L’ultima prima campanella dell’anno doveva ancora suonare e io avevo già notato le foglie rosse e gialle che si erano accumulate davanti alla porta principale della scuola.

Presi la scopa e mi avviai verso il cortile per liberare il passaggio ai bambini che, poco dopo, sarebbero entrati di corsa verso un nuovo anno. Passai davanti all’ufficio alunni e salutai Ada, la nuova segretaria, camminai ancora e feci un cenno alla nuova vicepreside che, glielo leggevo in viso, era più emozionata dei bambini di prima. Poi procedetti ancora, passando davanti a Vanna, la mia collega bidella. Sì, lo sapevo che ci chiamavano in un’altra maniera, ma io sarei sempre stato un bidello.

Lo ero da più di trentacinque anni e, purtroppo, quell’anno sarebbe stato l’ultimo. Dopo sarebbe arrivata la meritata pensione. E cosa avrei fatto, dopo? Non ci volevo pensare, avevo ancora parecchio da fare, lì.

Impugnai la scopa come la bacchetta di un re, aprii la porta per uscire e usai la scopa per giocare con gli scolari più piccoli, che mi riconobbero e mi salutarono saltando e urlando. Sono sempre piaciuto ai bambini. Non so perché, forse perché loro piacevano a me: li vedevo crescere, salire le scale e andare alle scuole medie; poi li osservavo dalla finestra prendere l’autobus proprio alla fermata oltre il cancello della scuola per andare in città, alle superiori. Erano un po’ tutti i miei bambini e lo sarebbero sempre stati.

Mentre spazzavo le foglie e le ammucchiavo, la campanella suonò e i ragazzini scalpitarono, correndo verso le classi. Per fortuna sentii Vanna gridare di non affannarsi lungo i corridoi.

“Vorrei poterli accompagnare in classe…” si lamentò una mamma alla mia destra. Mi voltai e vidi la moglie del banchiere, una signora bionda sulla quarantina, arricciare le labbra, dipinte in modo studiato. Suo figlio Giorgio era uno di quei bambini costretti a crescere prima del tempo, a fare tutto perfettamente bene e a essere un piccolo campione. Un piccolo adulto, praticamente.

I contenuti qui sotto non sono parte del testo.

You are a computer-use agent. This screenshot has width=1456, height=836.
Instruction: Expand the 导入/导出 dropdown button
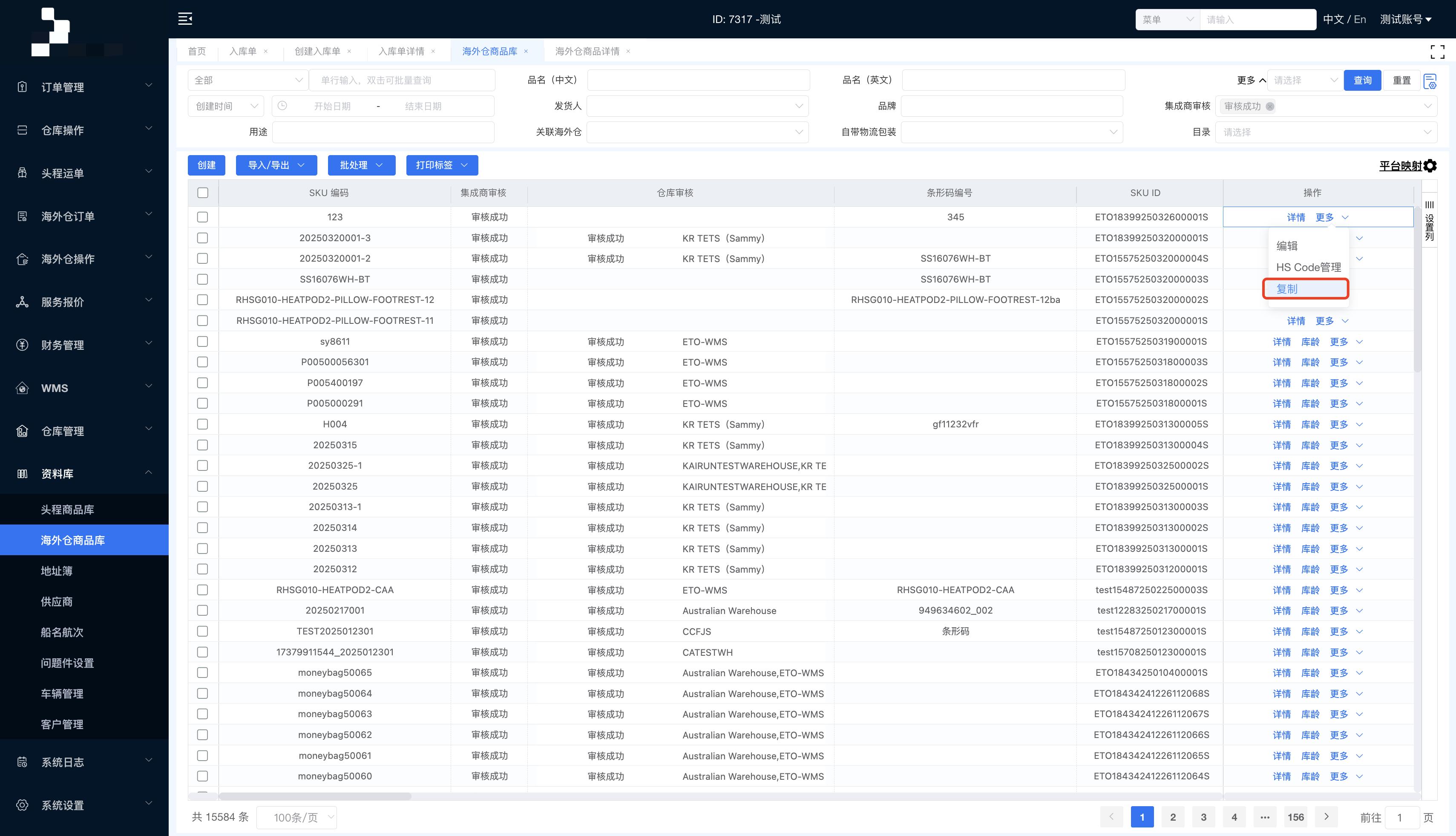click(276, 165)
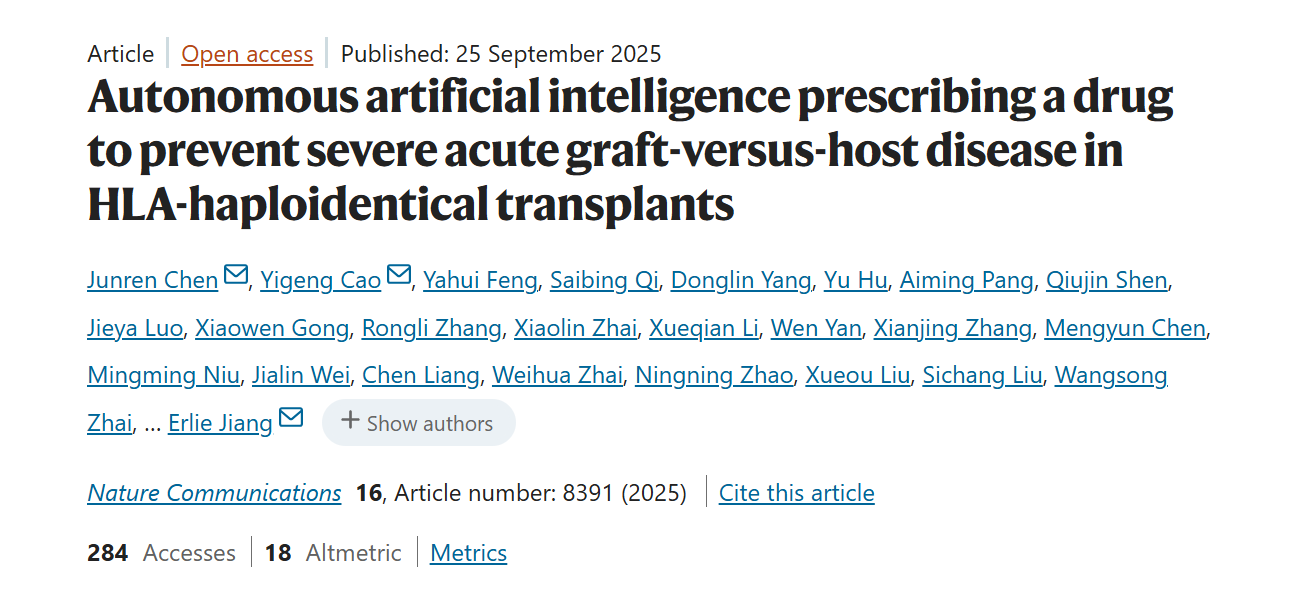The width and height of the screenshot is (1290, 606).
Task: Select author Sichang Liu
Action: point(982,376)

“Ma sono in quarta, è giusto così! Loro non ci avrebbero voluto!” ribatté un’altra mamma. Lei lavorava al supermercato sulla strada lunga; era piccolina, con i capelli ricci e neri, proprio come il suo bambino, Andrea, che soffriva d’asma e spesso veniva alla nostra postazione quando aveva gli attacchi d’ansia.

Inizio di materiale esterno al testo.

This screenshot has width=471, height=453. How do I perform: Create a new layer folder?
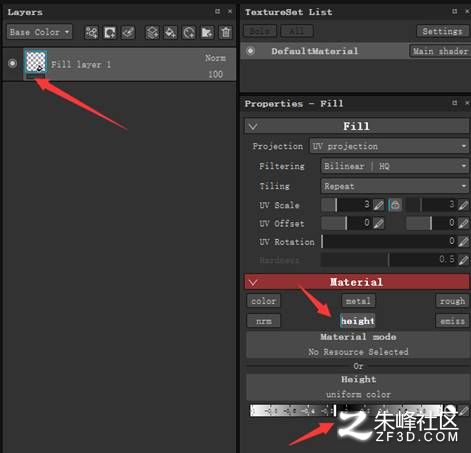point(207,33)
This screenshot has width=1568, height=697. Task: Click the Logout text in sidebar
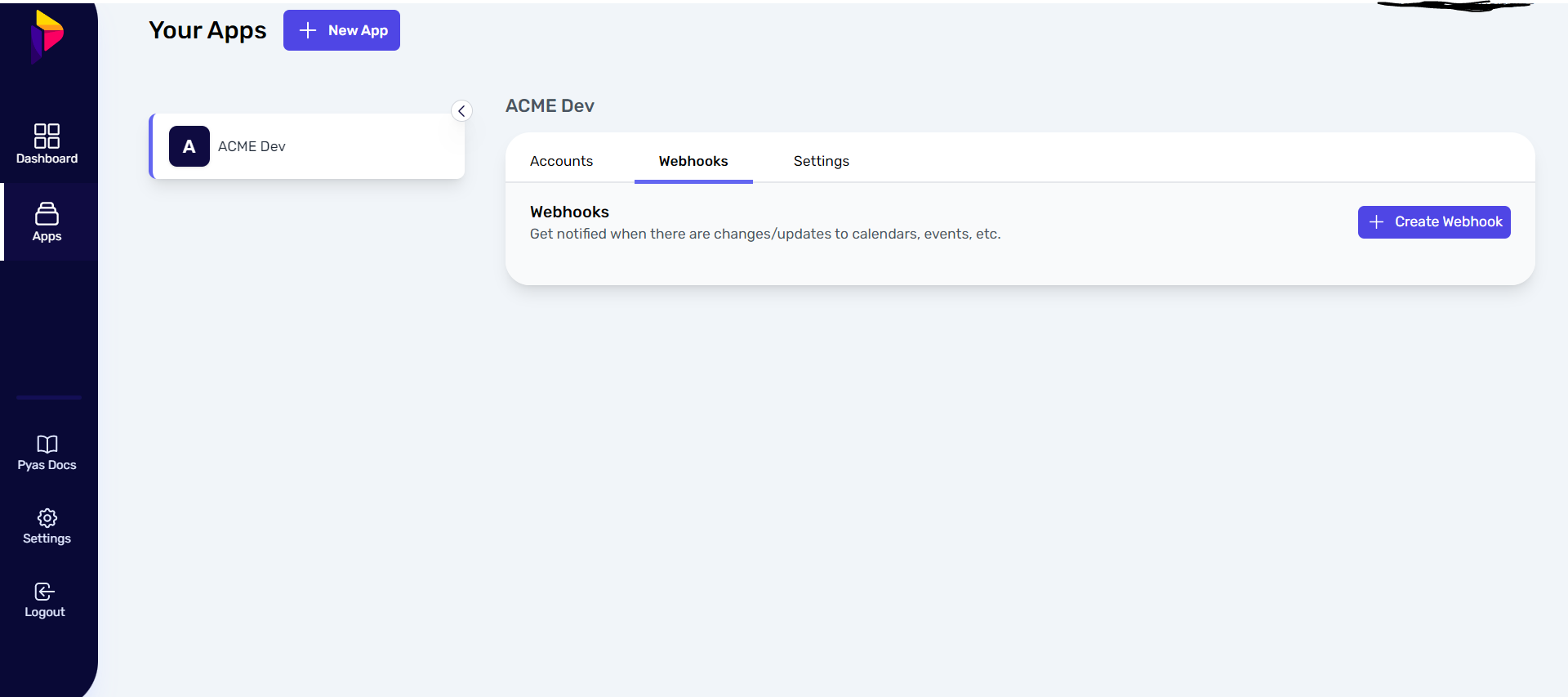[x=45, y=612]
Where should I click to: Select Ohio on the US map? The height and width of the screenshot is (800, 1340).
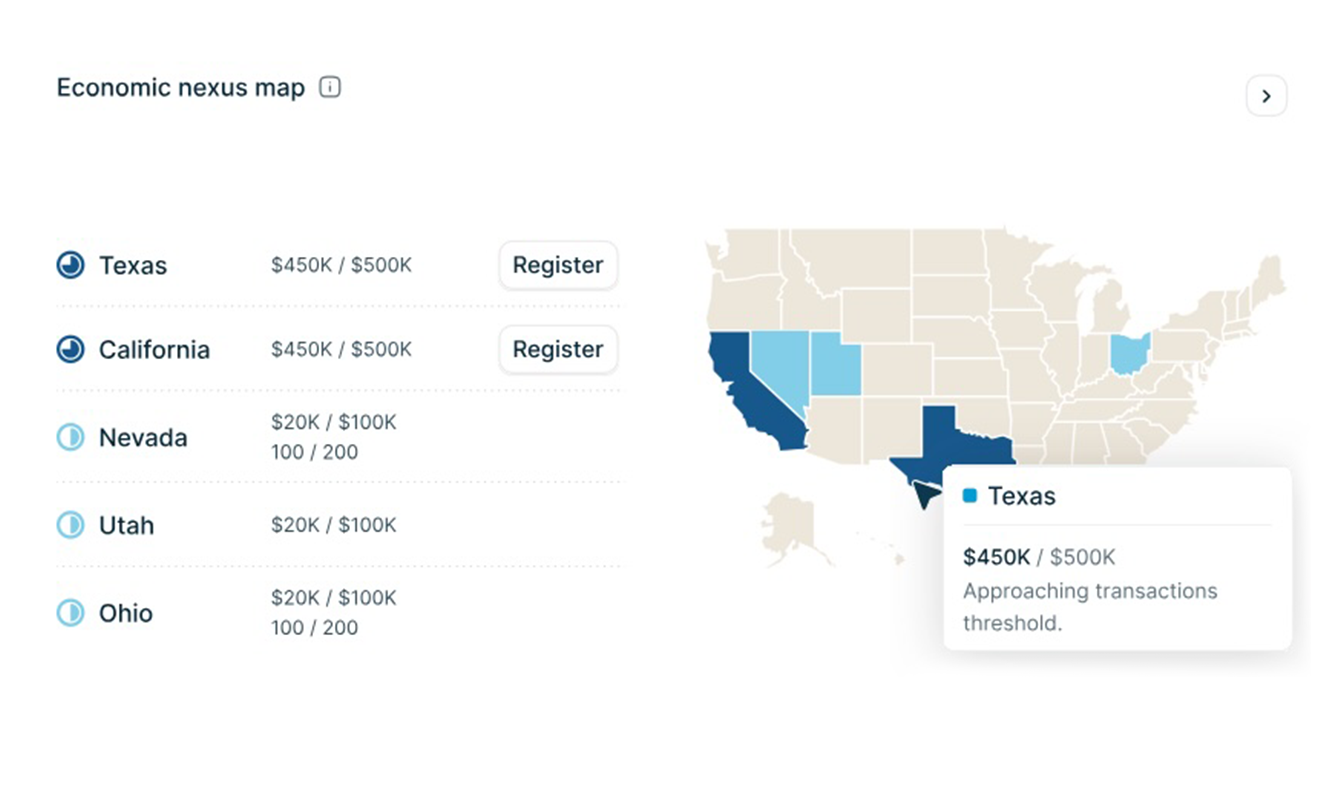[x=1129, y=353]
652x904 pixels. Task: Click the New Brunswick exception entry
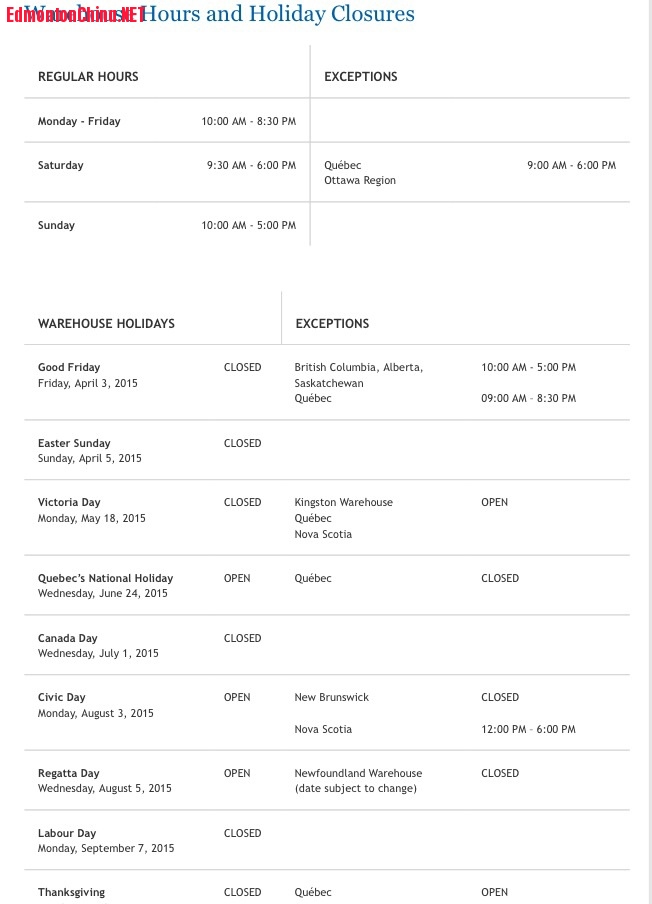331,698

“Ma io volevo farmi un selfie con Giorgio, da mettere su Facebook!” disse ancora la bionda.

“Vabbè, mica bisogna mettere tutto su Facebook” precisò una ragazza un po’ più giovane delle altre. Mi girai per guardarla e la riconobbi: Sonia non aveva neanche trent’anni e io mi ricordavo perfettamente di quando la vedevo passare per i corridoi con il suo zaino rosa. Era diventata una mamma, una mamma single, come si dice adesso. Ai miei tempi si diceva ‘ragazza madre’. Cambiano le parole, ma è sempre la stessa cosa. Riccardo, suo figlio, era un bambino esattamente come lei: solare e spiritoso, che non stava mai fermo e con una zazzera di capelli biondi che saltellavano dappertutto.

“Beh, tanto abbiamo fatto un selfie davanti al cancello e l’ho postata lo stesso, ha già ricevuto quattordici ‘mi piace’!” esclamò, elettrizzata, la madre di Giorgio.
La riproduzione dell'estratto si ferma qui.